Cyberpunk 2077 isn’t the game many people wanted. In many other ways, however, it’s the game we deserve. Beyond the most obvious reasons why it exists (one rhymes with “honey”), an enormous questions remains: Why now? Why this particular retro-flavored amalgamation of grand theft cyberpunk? We’re talking about an endeavour that took nearly a decade of development and well over a year of marketing focused squarely on next-gen consoles. And now that the game has finally launched — cornucopia of warts and all — was it worth the wait?
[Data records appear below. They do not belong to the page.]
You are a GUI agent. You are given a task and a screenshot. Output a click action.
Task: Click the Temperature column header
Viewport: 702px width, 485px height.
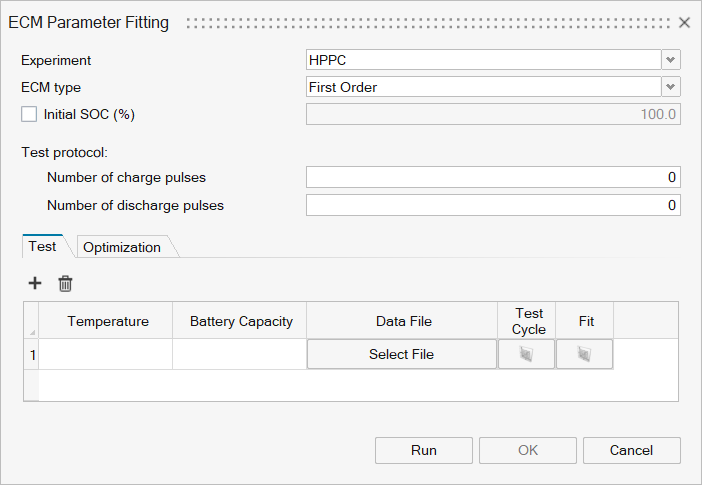click(x=108, y=321)
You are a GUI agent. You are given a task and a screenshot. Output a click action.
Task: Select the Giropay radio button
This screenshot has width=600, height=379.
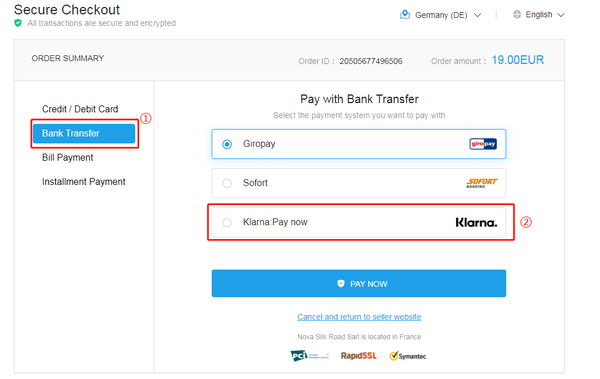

After taking in the sights and sounds of the most over-hyped game in recent history, I’ve struggled to determine what the game is trying to say. And after sitting on this particular egg for several weeks, I’ve realized there is nothing particularly profound about 2077. Plumbing the depths of its world-building takes less than the scrape of a well-manicured fingernail, and it feels, at best, like a Frankenstein’s monster come to life after eight years… only to be roundly, righteously critiqued for its premature launch.
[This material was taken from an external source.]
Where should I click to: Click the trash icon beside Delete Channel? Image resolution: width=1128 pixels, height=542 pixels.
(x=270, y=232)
Heading into Night City as a street kid, I wasn’t really sure what to expect. I’d mostly stayed away from the frenetic online 2077 lead-up. Now, a few weeks after its release, we’ve all heard more than enough about the janky gameplay (I highly don’t recommend the swimming) and ulcer-inducing rollout. I’m less interested in why this thing ended up so comically undercooked, and more into how the equivalent of a multimillion dollar Hot Topic RPG became — for a moment in time — such a massive touchpoint for games. Ironically, the most memorable part of Cyberpunk 2077 has become how everyone pretends it didn’t happen, in the same way you avoid remembering adolescent years spent pining for Jonathan Taylor Thomas on Home Improvement.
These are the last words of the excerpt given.